◆ WRITTEN PROBLEM:
Copy the listing below word for word, from the line containing "Task: Open the WinSCP shortcut" through its final line, both included. Leave the pictures out.

◆ DATA SUPPLIED:
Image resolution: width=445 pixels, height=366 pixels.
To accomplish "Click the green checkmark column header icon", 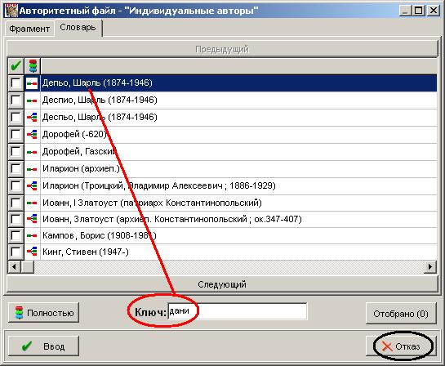I will [x=16, y=66].
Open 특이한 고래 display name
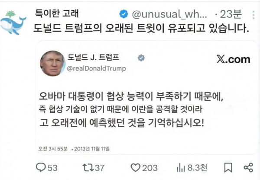The width and height of the screenshot is (260, 180). click(57, 13)
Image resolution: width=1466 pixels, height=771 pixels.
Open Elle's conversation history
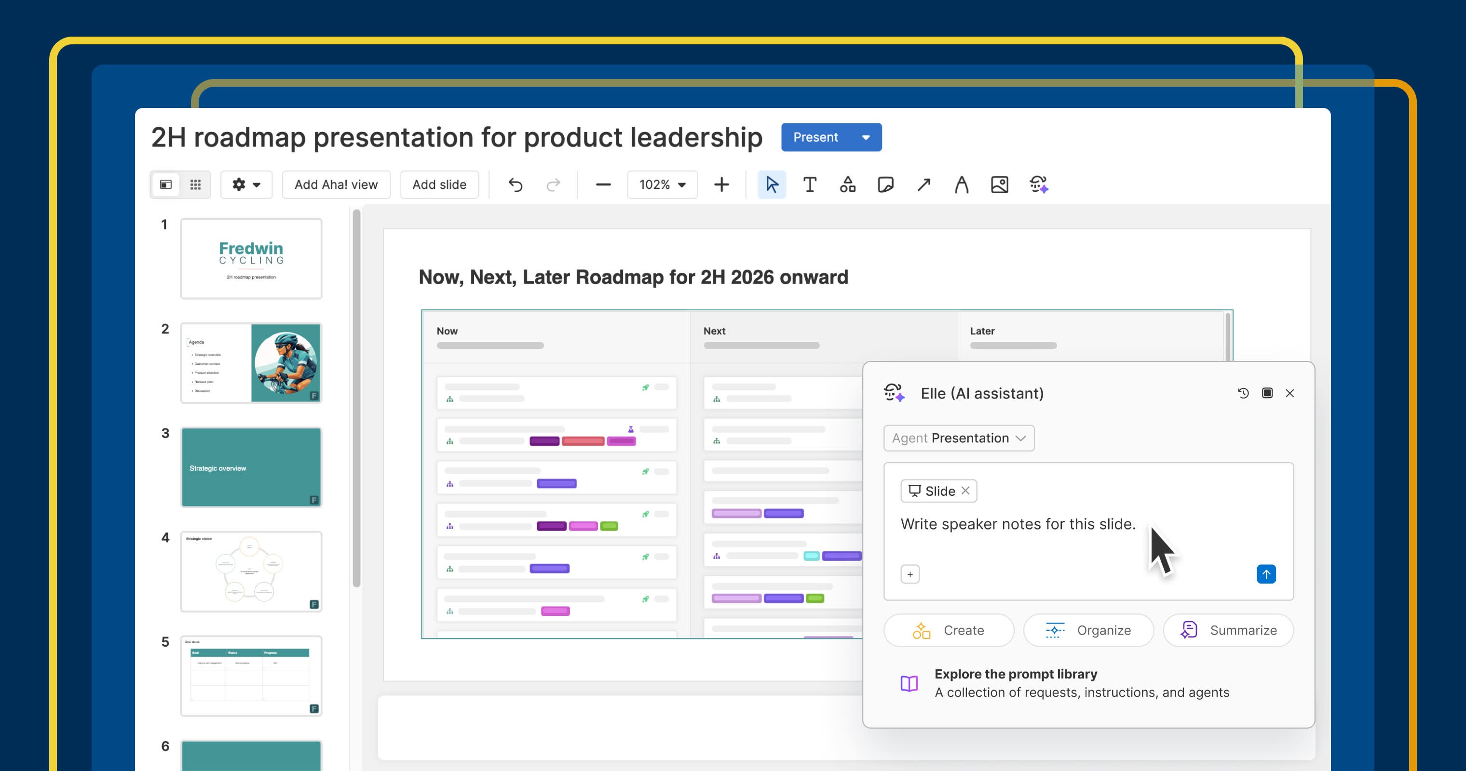(1243, 393)
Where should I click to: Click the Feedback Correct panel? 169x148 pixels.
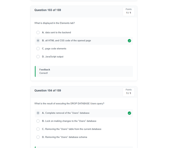pyautogui.click(x=84, y=71)
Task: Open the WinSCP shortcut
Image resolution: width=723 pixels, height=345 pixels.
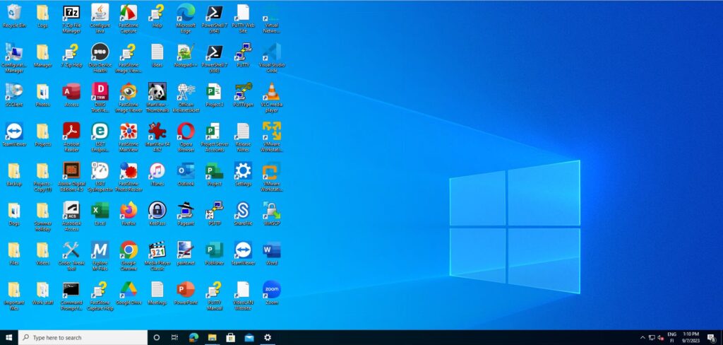Action: tap(271, 210)
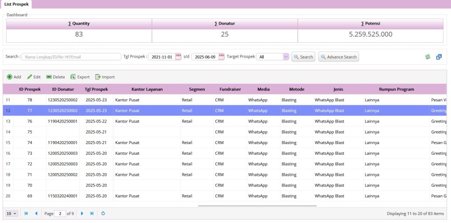451x223 pixels.
Task: Switch to the List Prospek tab
Action: click(16, 4)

◆ COMPLETED EXERCISE:
Task: Open the WinSCP shortcut
Image resolution: width=723 pixels, height=345 pixels.
Action: tap(271, 210)
451x223 pixels.
Task: Switch to the List Prospek tab
Action: click(16, 4)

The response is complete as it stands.